Today would have been Capablanca's birthday, had he lived to 118. He was the third World Chess Champion, and one of the all time greats. Current World Champion Vladimir Kramnik describes him this way:
We can compare Capablanca with Mozart, whose charming music appeared to have been a smooth flow. I get the impression that Capablanca did not even know why he preferred this or that move, he just moved the pieces with his hand. If he had worked a lot on chess, he might have played worse because he would have started to try to comprehend things. But Capablanca did not have to comprehend anything, he just had to move the pieces!
Well, at least I have a lack of comprehension in common with Capablanca. Anyhow, wikipedia has a brief article about him here, whilst below is a short and spectacular crowd-pleasing win of his, against the amateur Jaime Baca Arus in an Exhibition Match in Havana, 1912. Capablanca played white. See if you can spot the continuation from the diagram position.
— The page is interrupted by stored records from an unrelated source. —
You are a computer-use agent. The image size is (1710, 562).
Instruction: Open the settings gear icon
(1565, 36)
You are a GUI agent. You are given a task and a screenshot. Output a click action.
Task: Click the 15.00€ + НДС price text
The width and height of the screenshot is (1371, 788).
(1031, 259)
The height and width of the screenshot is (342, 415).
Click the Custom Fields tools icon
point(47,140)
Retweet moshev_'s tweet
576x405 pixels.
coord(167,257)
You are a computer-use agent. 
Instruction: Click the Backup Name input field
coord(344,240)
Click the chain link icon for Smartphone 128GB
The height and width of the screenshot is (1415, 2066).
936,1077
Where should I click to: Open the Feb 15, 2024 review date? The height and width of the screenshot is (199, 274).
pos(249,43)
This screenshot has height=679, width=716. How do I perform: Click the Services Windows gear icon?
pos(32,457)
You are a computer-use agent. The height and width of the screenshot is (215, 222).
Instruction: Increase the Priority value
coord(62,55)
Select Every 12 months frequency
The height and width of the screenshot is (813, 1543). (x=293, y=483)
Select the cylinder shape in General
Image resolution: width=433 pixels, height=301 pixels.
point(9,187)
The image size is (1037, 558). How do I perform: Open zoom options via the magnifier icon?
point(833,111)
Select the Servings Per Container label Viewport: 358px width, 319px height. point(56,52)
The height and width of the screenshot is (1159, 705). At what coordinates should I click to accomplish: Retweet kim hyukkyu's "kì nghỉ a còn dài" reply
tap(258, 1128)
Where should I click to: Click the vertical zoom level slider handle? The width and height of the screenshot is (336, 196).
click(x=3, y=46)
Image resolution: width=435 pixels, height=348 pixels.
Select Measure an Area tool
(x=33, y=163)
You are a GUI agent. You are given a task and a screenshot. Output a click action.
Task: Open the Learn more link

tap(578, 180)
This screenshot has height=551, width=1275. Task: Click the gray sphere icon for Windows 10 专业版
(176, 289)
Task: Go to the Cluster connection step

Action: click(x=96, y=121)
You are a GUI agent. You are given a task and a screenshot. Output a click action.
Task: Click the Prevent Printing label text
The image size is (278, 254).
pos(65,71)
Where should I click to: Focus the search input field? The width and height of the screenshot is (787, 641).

1. d4 d5 2. e3 e6 3. Bd3 c6 4. Nf3 Bd6 5. Nbd2 f5 6. c4 Qf6 7. b3 Nh6 8. Bb2 O-O 9. Qc2 Nd7 10. h3 g6 11. O-O-O e5 12. dxe5 Nxe5 13. cxd5 cxd5

I should let you know at this point that Capablanca was playing blindfolded.

But can you see his next move?

Well, here is how the game finished:

14. Nc4 dxc4 15. Bxc4+ Nhf7 16. Rxd6 Qxd6 17. Nxe5 Be6 18. Rd1 Qe7 19. Rd7 Bxd7 20. Nxd7 Rfc8 21. Qc3 Rxc4 22. bxc4
. Some sources say black resigned here, whilst others give these concluding moves: 22. ... Nd6 23.Qh8+ Kf7 24.Ne5+ Ke6 25.Qxa8. Either way, white won. Anyhow - Happy Birthday Capablanca, from Streatham & Brixton Chess Club!